Un ruban bleu à la cheville
Je suis allée à Calcutta, deux jours seulement, au retour, le livre était là, comme une évidence. J’ai su d’un coup, ce qu’il fallait écrire, le comment, le pourquoi. Je devais exprimer les indicibles émotions qui m’avaient saisie dans ce pays, au fil des voyages, au fil des années. Il me fallait écrire ce que je ne parvenais pas à exprimer, ce qui me coupait la respiration lorsque je racontais et qu’au milieu du récit, je changeais les mots pour d’autres, j’écourtais, j’éludais, je rendais la parole supportable.
L’Inde m’étouffait d’émotion, m’assaillait, me brisait, me traînait dans son flot rugissant telle un fétu. Elle me mettait le cœur à vif, me laissait exsangue, m’épuisait et me ravissait tout à la fois. J’avais à chaque instant envie de fuir et de rester, dans une ivresse et un vertige absolu des sentiments.

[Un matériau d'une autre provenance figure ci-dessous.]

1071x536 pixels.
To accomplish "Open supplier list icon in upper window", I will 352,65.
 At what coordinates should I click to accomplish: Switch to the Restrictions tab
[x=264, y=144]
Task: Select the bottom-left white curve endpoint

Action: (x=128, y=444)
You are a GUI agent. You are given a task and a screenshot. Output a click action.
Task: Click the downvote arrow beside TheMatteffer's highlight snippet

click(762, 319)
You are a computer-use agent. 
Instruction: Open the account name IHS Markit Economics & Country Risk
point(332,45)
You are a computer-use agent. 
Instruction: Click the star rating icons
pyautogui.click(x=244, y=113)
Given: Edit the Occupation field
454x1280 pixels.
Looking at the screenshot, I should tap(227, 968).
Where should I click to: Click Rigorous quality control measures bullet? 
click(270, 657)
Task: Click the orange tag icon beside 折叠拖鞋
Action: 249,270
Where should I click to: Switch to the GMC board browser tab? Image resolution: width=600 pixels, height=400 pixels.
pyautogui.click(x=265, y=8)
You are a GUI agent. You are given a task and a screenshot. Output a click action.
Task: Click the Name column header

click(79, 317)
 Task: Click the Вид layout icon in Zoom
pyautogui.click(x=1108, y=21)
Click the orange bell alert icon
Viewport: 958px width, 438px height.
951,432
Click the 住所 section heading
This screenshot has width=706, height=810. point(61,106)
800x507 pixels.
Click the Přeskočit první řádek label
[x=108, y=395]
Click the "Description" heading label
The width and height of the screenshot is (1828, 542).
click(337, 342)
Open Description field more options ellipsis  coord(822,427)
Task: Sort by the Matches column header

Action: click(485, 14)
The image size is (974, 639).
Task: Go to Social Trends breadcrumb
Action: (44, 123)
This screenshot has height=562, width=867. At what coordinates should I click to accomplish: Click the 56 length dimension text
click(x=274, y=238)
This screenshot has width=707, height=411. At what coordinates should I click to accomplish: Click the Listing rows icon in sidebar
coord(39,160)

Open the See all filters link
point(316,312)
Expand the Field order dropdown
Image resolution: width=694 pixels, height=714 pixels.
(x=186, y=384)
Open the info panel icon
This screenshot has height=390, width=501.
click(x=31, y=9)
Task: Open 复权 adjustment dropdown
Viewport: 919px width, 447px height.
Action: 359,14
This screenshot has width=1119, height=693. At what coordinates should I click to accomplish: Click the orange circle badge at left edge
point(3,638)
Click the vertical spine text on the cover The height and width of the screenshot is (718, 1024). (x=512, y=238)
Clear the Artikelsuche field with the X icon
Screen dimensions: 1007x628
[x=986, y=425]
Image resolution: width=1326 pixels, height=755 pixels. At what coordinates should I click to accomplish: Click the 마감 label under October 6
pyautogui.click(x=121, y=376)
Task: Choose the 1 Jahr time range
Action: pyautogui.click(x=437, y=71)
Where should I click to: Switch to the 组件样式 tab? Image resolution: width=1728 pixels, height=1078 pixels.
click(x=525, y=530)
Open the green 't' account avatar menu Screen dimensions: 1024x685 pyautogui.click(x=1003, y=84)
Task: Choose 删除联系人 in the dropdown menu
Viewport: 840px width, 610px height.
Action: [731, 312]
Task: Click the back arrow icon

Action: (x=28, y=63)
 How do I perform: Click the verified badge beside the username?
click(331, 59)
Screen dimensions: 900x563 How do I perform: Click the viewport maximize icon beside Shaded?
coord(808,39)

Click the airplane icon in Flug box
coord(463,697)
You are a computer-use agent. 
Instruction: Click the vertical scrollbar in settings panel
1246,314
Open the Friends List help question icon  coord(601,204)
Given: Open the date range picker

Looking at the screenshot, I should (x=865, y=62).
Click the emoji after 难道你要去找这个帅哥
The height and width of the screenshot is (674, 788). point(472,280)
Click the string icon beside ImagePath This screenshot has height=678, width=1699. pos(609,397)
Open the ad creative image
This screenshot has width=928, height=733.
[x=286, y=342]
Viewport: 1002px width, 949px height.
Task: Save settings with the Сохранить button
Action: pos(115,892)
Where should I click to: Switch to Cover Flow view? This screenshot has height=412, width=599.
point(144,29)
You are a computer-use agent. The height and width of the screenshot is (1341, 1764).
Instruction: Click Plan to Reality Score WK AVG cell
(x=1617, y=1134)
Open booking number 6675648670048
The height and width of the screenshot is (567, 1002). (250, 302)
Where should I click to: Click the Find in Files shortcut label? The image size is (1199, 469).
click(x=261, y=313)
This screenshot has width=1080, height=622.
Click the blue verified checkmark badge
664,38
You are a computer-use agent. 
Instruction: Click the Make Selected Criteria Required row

Telle l’héroïne de Marguerite Duras dont elle porte le nom, Anne Marie Stretter est traversée par l’Inde. Elle y a passé plusieurs décennies, elle aime ce pays, elle s’y sent transportée, mais elle affirme aussi que l’Inde n’est qu’un fantasme, une expression onirique du réel. Elle croit en la théorie des psychanalystes qui parlent du « sentiment océanique » une forme de perte de soi-même, de dilution dans un tout.